• **Exercise goal**
Pictures are to be left out, and only the lines from the one containing "Task: Switch to the ANALYSIS ribbon tab" through the last line of the data are to be returned exactly.

Stored data:
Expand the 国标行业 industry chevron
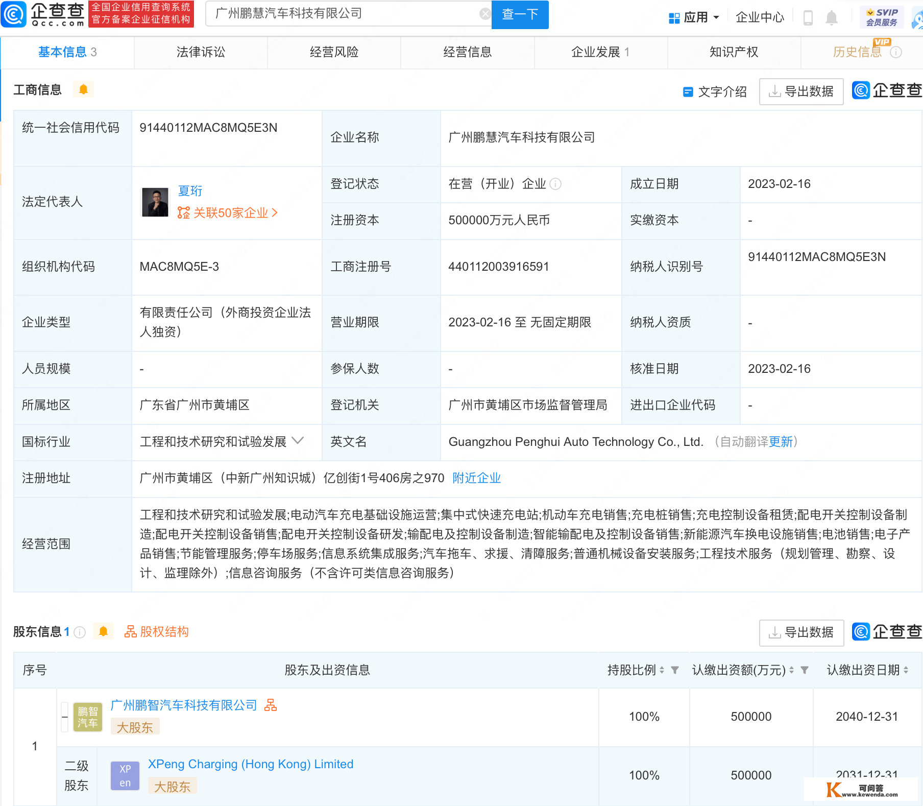This screenshot has width=923, height=806. [x=298, y=441]
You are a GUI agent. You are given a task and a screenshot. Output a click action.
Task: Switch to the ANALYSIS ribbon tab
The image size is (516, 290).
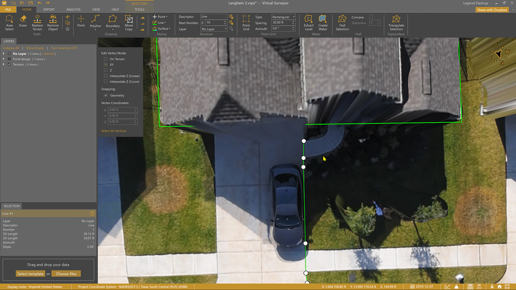73,9
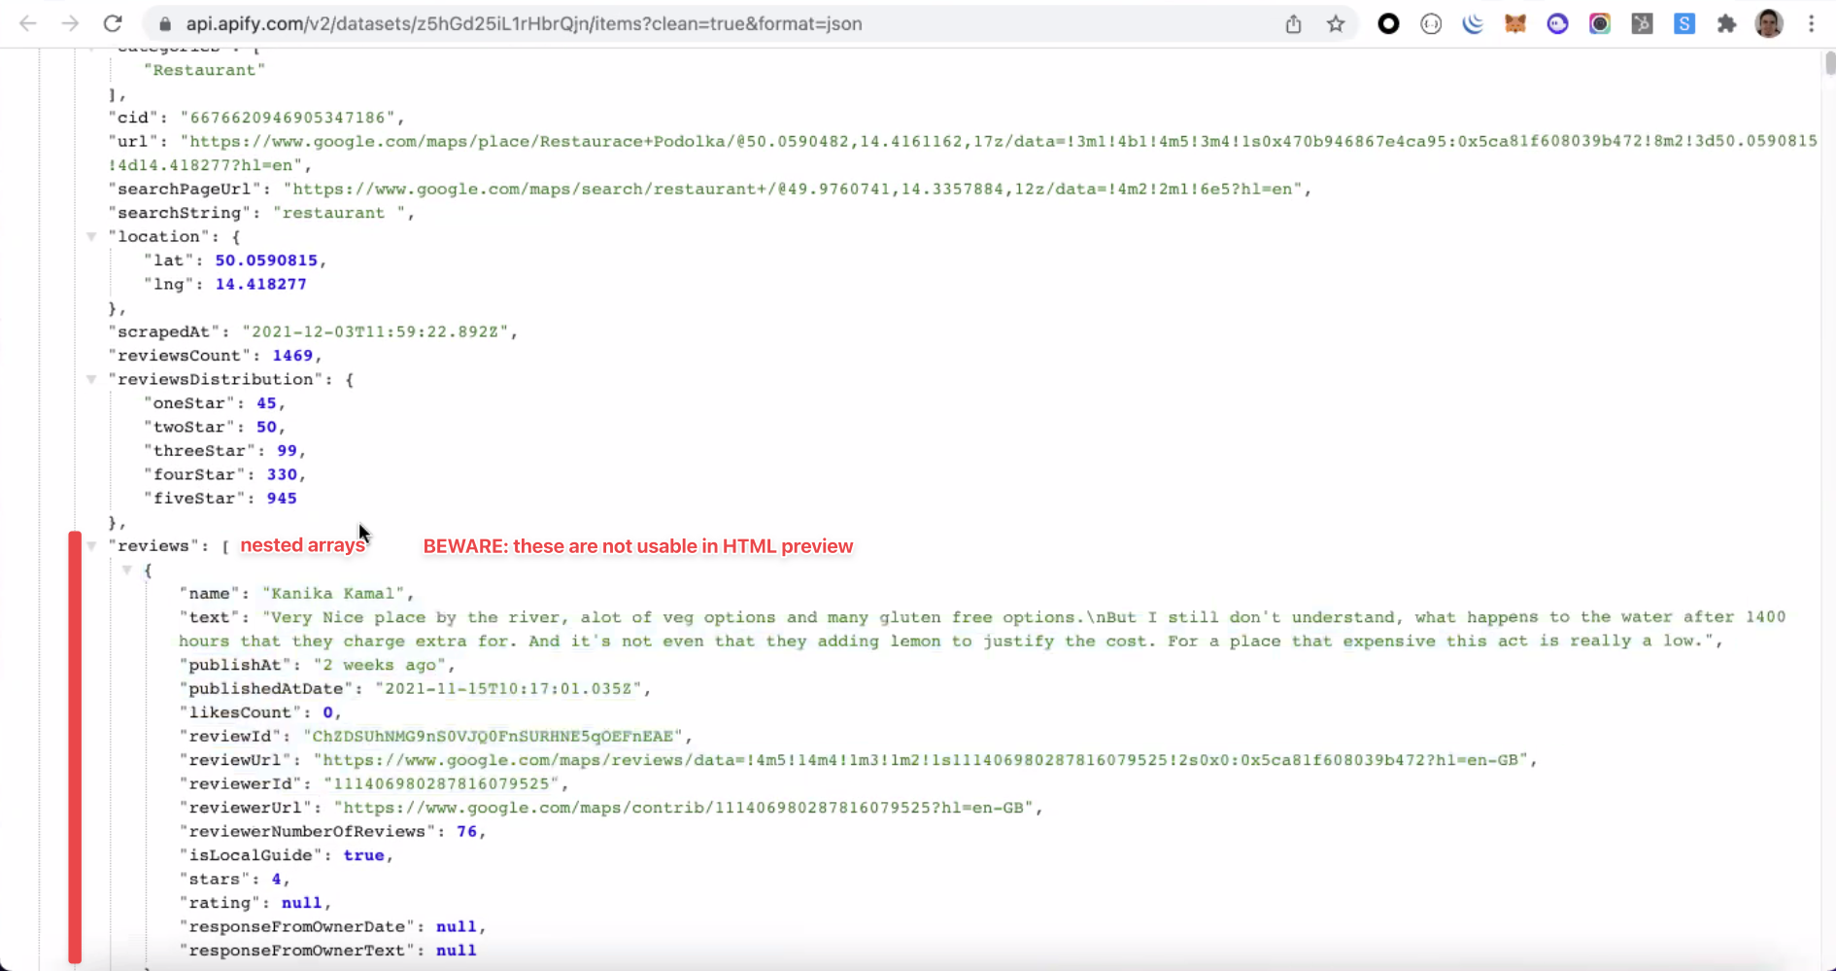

• **Answer box**
Task: Switch to the ANALYSIS ribbon tab
The image size is (516, 290).
73,9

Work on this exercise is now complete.